Mientras la humanidad se dirige al apocalipsis oyendo reggaetón y viendo TikTok, los editores conservan la extraña ilusión de vender libros. Sin embargo, sus posibilidades de dominar el mercado son tan exiguas que han convertido la publicidad en signos de angustia.

En todas las épocas, unos cuantos autores son populares y el resto sobrevive a duras penas. Para consolarse, quienes venden poco juzgan que el éxito editorial es una vulgaridad en la que sólo incurren quienes sacrifican su talento en el altar del comercio. Y, sin embargo, ciertos best sellers son obras maestras (baste mencionar Cien años de soledad o El nombre de la rosa). Por lo demás, los autores que venden patrocinan a los que nadie compra.

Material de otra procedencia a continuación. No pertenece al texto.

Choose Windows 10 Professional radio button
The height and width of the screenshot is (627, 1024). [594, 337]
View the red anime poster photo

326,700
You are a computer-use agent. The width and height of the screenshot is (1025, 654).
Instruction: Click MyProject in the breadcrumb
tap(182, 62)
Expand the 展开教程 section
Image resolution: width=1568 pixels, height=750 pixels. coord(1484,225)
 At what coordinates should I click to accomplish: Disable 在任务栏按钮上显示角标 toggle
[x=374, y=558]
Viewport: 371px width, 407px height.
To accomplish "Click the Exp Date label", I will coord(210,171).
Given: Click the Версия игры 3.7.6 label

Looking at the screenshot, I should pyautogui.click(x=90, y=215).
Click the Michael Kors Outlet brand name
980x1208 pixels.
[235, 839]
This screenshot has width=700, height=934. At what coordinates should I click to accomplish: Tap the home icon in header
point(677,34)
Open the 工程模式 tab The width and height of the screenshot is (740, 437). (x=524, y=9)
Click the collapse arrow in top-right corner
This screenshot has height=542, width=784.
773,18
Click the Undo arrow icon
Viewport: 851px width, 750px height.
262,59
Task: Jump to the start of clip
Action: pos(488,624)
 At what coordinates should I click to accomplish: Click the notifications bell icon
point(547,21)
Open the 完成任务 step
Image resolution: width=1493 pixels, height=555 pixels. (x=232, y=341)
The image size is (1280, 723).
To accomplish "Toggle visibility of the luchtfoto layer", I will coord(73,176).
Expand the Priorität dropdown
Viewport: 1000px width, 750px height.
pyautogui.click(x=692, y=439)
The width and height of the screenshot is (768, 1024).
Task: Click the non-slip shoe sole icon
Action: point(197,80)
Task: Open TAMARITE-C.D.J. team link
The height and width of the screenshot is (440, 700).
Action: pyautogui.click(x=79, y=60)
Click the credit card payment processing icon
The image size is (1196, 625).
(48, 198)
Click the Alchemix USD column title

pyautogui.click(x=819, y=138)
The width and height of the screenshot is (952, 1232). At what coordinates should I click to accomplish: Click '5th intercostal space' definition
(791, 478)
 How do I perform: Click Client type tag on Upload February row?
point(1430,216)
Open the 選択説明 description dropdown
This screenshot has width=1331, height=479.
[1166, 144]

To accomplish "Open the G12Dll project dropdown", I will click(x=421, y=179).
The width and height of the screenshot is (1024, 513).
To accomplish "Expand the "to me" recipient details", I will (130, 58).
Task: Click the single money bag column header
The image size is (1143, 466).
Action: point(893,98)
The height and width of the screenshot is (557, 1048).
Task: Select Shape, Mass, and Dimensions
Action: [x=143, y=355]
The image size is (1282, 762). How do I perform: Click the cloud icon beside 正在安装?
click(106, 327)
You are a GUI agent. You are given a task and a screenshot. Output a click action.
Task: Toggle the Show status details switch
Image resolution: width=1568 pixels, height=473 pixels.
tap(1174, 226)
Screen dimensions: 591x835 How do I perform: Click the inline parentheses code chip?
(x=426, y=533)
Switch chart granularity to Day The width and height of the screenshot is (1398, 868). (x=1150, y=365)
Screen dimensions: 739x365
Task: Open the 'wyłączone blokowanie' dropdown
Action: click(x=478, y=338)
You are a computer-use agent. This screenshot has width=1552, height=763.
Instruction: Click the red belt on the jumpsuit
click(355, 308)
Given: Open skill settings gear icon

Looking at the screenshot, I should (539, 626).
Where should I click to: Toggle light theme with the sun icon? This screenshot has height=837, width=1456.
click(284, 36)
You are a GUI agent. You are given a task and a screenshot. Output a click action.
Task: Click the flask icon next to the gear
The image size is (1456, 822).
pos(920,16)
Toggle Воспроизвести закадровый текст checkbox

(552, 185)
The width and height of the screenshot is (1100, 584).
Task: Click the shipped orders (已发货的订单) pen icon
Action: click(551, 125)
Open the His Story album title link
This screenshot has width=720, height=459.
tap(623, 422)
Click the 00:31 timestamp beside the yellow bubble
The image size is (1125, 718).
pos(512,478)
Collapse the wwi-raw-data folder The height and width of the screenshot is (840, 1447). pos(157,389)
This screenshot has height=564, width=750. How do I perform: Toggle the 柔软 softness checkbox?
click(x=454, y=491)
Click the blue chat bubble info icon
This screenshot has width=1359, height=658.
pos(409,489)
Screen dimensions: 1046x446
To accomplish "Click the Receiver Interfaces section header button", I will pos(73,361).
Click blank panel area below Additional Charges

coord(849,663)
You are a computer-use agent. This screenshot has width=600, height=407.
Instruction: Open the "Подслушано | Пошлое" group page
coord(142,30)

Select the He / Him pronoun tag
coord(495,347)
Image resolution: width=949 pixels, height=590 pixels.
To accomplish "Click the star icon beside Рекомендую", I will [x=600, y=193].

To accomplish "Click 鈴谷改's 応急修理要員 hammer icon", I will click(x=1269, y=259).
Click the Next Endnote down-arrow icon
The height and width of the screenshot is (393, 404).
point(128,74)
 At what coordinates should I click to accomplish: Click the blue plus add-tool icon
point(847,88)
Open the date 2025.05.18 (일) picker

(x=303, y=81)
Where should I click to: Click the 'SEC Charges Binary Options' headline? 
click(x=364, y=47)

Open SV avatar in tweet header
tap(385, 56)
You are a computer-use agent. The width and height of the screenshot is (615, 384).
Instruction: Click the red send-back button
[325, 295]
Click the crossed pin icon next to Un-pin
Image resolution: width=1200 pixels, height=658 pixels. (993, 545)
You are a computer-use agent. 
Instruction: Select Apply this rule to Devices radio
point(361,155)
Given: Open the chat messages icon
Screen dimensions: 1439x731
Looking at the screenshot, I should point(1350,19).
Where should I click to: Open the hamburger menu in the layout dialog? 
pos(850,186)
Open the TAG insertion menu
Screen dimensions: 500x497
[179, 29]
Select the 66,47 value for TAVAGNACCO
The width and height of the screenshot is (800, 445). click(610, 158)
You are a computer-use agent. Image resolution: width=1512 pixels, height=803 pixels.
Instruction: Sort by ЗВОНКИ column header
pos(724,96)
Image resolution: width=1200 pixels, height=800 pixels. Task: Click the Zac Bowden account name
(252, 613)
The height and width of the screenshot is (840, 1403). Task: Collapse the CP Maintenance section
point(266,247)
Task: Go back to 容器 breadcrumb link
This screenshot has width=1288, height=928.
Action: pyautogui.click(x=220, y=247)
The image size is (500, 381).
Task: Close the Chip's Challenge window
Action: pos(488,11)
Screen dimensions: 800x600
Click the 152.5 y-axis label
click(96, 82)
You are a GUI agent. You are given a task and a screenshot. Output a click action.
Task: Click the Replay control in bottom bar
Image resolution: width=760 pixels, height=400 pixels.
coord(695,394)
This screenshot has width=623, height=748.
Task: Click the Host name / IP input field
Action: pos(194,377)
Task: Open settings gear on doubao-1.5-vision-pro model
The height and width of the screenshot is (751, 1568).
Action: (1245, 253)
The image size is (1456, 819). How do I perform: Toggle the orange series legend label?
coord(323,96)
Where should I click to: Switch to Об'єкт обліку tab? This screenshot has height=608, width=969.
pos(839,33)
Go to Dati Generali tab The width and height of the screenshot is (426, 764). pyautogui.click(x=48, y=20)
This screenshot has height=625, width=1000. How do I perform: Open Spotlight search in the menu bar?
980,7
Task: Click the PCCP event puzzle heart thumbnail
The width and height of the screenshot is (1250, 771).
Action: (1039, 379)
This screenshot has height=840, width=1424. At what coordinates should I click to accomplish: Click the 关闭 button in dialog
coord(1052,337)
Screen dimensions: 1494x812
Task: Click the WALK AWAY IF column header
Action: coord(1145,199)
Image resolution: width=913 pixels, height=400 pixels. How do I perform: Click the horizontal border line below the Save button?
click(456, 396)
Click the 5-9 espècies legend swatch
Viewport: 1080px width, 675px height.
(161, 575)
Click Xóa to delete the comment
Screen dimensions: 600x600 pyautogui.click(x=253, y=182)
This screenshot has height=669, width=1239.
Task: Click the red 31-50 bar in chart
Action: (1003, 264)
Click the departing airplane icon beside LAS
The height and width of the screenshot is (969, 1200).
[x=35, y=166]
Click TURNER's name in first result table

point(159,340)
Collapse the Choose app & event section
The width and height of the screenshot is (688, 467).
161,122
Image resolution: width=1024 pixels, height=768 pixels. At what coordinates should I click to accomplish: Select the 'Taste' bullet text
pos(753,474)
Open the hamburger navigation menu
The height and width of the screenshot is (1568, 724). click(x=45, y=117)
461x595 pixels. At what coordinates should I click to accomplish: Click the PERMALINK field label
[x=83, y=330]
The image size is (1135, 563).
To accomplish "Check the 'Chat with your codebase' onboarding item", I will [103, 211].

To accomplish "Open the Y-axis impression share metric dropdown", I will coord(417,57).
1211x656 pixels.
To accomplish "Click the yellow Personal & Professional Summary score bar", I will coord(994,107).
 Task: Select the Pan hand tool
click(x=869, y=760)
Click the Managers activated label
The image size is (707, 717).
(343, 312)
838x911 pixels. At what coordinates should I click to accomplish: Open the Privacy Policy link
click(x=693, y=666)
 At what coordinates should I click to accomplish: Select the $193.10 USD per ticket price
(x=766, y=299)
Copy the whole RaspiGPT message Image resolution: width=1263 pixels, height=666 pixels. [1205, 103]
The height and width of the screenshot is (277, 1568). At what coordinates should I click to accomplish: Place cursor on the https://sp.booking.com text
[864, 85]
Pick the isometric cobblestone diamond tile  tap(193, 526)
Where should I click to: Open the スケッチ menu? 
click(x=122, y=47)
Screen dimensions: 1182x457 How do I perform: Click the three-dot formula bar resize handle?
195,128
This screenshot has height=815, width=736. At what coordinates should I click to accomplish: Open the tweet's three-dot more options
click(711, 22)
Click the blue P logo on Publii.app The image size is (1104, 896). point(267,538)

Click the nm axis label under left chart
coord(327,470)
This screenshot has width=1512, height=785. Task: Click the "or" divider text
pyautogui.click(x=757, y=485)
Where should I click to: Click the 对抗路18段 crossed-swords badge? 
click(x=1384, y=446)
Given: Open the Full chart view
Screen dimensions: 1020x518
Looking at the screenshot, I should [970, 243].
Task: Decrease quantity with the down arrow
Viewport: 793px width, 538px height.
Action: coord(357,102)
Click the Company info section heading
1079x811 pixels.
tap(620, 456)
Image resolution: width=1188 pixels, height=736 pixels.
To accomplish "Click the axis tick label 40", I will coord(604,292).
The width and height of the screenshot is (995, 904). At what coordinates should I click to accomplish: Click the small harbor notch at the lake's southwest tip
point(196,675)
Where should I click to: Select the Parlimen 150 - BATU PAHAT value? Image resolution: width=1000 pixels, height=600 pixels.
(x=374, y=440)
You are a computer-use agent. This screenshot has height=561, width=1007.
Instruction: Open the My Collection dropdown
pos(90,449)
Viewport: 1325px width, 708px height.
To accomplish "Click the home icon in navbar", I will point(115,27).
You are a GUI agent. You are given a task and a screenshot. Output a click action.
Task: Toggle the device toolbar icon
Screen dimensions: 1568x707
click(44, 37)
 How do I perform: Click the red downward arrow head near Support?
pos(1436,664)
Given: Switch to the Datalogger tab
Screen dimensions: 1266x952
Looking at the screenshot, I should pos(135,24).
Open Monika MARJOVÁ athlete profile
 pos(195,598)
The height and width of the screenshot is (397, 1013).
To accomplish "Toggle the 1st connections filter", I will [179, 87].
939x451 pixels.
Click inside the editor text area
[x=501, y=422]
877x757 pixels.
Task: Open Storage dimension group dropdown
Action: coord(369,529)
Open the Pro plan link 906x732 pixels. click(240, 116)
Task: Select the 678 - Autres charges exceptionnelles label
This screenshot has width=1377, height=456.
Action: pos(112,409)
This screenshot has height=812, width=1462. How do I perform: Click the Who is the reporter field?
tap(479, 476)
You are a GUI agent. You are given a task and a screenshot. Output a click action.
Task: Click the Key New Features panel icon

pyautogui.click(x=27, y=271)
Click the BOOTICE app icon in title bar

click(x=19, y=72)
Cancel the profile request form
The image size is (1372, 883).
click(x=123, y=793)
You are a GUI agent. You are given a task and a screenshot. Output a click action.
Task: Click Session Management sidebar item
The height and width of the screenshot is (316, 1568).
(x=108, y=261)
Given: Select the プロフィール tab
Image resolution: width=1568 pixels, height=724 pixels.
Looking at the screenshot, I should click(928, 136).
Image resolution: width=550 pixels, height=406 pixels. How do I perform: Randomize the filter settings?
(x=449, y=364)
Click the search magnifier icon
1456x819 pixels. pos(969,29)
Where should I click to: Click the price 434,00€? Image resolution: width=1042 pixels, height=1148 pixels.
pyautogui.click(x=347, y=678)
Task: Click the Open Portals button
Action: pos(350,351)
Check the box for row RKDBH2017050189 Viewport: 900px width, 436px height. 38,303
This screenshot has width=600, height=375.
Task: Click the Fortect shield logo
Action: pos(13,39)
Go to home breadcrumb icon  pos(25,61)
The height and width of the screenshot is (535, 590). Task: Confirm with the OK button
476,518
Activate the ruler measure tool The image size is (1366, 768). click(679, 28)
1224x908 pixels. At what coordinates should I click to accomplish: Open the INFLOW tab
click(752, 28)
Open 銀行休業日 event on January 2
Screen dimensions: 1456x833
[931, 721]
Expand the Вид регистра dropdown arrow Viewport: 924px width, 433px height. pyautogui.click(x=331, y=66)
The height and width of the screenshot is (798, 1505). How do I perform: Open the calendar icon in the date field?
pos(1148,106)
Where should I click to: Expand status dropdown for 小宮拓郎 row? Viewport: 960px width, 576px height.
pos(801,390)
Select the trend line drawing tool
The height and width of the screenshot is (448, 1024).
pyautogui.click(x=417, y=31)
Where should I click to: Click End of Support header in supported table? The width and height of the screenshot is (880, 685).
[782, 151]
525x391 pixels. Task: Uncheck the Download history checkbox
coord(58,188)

Hace años presenté en Madrid Trampas para estrellas, de Pedro Sorela. Autor de un estudio esencial sobre el periodismo de García Márquez y apasionado profesor de la Universidad Complutense, Sorela era un novelista significativo que, sin embargo, no había conectado con el gran público. Después de la presentación, la editorial convocó a una cena de unas veinte personas. “¡¿Quién paga esto?!”, exclamó Pedro con su habitual vehemencia. “Pérez-Reverte”, le contesté. Gracias a la saga del Capitán Alatriste era posible, no sólo que otras obras se publicaran, sino que cenáramos para comentarlas.

Lo peculiar de nuestro tiempo no es que unos libros circulen más que otros, sino que muchos de ellos hayan sido planeados para la gente que normalmente no lee. En España, un consorcio editorial publica cerca de mil títulos por temporada. Ese vasto catálogo incluye poca literatura.

La mayor parte de la oferta es ajena al placer del texto y sigue un criterio similar al de las aplicaciones que resuelven problemas con un tutorial. En el noventa por ciento de los casos, la lectura no es un fin en sí mismo sino un medio que brinda consejos para ganar dinero, tener amigos, soportar a un bebé que llora, fabricar armas, ser elegante o bajar de peso. A esto se añaden los libros destinados a satisfacer las muchas variedades del morbo con escándalos políticos o sexuales y las obras que nadie lee pero sirven de regalo (un ejemplo clásico: en vez de darle una novela a tu compadre, le das un mamotreto sobre las cien novelas que debe leer antes de morir).

A nadie le importa el estilo literario de una receta médica. Lo peculiar es que el noventa por ciento de los libros se conciben como recetas médicas, esperando que alguien los lea por una urgencia ajena al hedonismo de las palabras.

¿Cómo contrarrestar esta tendencia? Los editores han dado con un recurso que motivó este artículo: la fajilla. Con progresiva frecuencia, los libros vienen circundados por una brillante tira de papel que los declara magníficos. Al modo de la faja, que disimula la gordura, la fajilla simula que el autor de turno es insuperable. Tres o cuatro citas confirman su genialidad. A veces, la fajilla también incluye el número de ediciones. De pronto, en la mesa de novedades, los libros llevan 32 o por lo menos 16 ediciones, lo cual suena un poco raro, tratándose de obras que supuestamente acaban de salir del horno. Esta feliz propaganda suele ocultar un drama: los tirajes son cada vez más bajos (si antes la primera edición equivalía a tres mil ejemplares, ahora equivale a seis ediciones de quinientos cada una) y no hay modo de saber si la feliz aritmética se debe a ventas reales o a un entusiasmo proselitista. Salvo best sellers reales, como El infinito en un junco, de Irene Vallejo, las fajillas aluden a ventas que nadie comprueba y que no dan regalías a los autores.

¿Vale la pena gastar dinero y árboles para anunciar en una tira de papel que el libro que tienes en las manos es lo máximo? Me temo que no estamos ante un triunfo del mercado literario, sino ante su desesperada derrota. Si alguien proclama su triunfo a gritos es porque no fue oído.

En El coronel no tiene quien le escriba, el protagonista y su esposa calientan agua con piedras y revuelven el “guiso” en forma ruidosa para que los vecinos crean que tienen comida. Las fajillas son lo mismo: sopa de piedras con agua.

La clave del asunto me la dio Pilar Reyes, editora de Arturo Pérez-Reverte. Entre los méritos de este autor, que ha vendido millones de ejemplares, hay que aquilatar éste: no permite que sus libros lleven fajilla.